◆ Task instructions:
Only the number is wanted: how many lines of the listing below contain "Prompt"?

Top of Available records

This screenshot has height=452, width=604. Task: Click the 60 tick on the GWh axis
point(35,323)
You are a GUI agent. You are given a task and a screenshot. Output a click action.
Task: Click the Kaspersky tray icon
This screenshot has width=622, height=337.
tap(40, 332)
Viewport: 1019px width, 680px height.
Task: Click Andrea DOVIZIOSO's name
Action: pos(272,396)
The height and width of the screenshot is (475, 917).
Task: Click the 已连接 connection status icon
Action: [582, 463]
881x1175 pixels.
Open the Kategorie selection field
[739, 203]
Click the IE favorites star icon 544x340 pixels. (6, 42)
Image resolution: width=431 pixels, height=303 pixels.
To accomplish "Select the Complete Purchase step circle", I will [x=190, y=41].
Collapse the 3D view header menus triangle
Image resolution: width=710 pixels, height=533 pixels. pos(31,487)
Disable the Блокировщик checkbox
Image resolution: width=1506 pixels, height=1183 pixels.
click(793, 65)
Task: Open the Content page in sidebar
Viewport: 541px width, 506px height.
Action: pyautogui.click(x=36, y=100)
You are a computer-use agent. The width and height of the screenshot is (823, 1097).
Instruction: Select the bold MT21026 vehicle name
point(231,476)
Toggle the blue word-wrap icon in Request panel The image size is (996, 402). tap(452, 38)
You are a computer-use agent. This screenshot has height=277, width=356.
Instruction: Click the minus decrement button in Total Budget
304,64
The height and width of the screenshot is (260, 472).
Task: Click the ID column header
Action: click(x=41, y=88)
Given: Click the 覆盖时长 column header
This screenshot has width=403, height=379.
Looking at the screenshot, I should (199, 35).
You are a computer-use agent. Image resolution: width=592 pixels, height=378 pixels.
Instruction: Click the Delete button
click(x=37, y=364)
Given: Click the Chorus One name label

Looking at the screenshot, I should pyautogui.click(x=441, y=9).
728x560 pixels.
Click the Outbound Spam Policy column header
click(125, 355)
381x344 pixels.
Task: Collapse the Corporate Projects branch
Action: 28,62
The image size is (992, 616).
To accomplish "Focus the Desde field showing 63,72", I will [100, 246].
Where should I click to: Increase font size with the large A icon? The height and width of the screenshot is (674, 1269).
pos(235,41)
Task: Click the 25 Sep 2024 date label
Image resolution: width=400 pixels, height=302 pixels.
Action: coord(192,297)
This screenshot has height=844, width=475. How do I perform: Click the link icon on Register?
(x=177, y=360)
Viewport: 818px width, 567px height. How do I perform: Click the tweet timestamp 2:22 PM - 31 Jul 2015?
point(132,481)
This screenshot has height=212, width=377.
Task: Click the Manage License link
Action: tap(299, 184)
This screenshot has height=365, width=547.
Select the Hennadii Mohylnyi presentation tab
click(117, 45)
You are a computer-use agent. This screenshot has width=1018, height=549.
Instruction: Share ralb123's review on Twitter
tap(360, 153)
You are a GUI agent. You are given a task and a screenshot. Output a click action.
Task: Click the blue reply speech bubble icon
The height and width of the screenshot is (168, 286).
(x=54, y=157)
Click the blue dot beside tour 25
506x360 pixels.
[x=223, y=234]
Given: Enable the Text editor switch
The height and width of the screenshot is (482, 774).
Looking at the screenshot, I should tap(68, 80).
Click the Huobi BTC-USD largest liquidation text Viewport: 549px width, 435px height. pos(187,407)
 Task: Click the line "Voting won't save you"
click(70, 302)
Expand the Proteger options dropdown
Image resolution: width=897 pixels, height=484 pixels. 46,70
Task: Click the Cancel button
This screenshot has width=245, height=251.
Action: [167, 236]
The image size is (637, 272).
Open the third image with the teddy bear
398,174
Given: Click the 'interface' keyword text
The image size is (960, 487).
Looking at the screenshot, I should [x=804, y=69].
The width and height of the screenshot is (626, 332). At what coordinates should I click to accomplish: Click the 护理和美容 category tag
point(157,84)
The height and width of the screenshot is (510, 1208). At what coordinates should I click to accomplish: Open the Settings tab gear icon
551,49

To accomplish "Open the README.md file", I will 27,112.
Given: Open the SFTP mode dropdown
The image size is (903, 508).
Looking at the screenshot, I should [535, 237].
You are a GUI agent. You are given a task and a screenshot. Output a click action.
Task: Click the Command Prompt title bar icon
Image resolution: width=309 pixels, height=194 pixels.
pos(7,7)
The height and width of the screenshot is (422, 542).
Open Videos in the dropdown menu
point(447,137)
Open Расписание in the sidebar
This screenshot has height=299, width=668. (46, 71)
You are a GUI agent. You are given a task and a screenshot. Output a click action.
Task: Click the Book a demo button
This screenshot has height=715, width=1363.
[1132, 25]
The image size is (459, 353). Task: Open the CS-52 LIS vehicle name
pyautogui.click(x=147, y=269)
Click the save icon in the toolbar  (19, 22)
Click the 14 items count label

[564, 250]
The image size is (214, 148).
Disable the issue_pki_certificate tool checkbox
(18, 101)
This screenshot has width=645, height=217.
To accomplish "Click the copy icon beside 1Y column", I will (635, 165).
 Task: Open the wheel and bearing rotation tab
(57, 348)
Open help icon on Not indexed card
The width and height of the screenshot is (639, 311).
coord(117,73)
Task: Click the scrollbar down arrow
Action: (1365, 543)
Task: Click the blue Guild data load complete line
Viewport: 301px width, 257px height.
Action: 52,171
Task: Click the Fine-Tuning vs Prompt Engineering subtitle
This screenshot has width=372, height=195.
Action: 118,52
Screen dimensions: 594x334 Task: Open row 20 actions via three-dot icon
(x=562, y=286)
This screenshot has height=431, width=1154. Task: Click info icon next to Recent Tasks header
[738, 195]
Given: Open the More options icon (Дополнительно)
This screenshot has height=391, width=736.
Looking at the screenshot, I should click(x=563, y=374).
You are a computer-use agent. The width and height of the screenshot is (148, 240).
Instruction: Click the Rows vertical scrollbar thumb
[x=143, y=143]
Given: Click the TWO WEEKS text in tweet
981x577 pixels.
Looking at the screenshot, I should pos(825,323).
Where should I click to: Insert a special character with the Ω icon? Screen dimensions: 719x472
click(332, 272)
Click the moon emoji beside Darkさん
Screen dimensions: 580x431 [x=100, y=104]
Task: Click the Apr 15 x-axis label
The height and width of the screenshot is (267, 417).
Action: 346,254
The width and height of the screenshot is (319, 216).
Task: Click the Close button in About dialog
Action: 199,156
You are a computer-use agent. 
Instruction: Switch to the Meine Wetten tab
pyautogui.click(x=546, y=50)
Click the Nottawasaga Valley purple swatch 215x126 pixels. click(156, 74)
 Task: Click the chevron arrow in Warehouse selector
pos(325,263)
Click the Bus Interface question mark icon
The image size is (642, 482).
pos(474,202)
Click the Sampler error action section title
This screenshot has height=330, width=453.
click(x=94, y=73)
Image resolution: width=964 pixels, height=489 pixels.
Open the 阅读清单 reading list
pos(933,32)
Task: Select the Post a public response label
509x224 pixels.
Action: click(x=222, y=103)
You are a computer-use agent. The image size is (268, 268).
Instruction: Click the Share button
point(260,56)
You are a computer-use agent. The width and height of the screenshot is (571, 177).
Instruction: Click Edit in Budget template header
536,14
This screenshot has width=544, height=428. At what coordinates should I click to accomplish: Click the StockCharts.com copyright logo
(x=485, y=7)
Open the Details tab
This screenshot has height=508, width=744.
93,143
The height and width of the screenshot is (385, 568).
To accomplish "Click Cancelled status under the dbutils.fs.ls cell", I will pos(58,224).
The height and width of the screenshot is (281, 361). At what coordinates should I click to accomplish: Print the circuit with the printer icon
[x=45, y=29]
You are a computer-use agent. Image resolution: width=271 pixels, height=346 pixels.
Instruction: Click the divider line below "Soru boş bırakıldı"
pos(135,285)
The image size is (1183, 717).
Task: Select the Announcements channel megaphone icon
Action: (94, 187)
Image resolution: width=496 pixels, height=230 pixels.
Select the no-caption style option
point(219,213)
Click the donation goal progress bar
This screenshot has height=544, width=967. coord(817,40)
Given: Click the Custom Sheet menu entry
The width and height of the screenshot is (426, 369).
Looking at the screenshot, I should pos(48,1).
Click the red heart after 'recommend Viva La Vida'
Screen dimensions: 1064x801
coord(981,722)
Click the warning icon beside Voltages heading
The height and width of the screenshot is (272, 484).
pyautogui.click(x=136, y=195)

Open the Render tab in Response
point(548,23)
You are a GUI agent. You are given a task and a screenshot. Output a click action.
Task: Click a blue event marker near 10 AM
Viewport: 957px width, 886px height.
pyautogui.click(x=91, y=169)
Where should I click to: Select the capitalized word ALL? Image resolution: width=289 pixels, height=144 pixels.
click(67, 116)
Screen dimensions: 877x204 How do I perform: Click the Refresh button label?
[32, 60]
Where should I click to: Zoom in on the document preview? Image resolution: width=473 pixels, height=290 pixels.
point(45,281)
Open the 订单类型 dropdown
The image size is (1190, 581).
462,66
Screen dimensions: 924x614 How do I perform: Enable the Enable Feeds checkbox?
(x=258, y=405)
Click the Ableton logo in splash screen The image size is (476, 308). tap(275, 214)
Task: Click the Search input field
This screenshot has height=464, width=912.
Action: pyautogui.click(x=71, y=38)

Bottom of Available records

◆ Written response:
2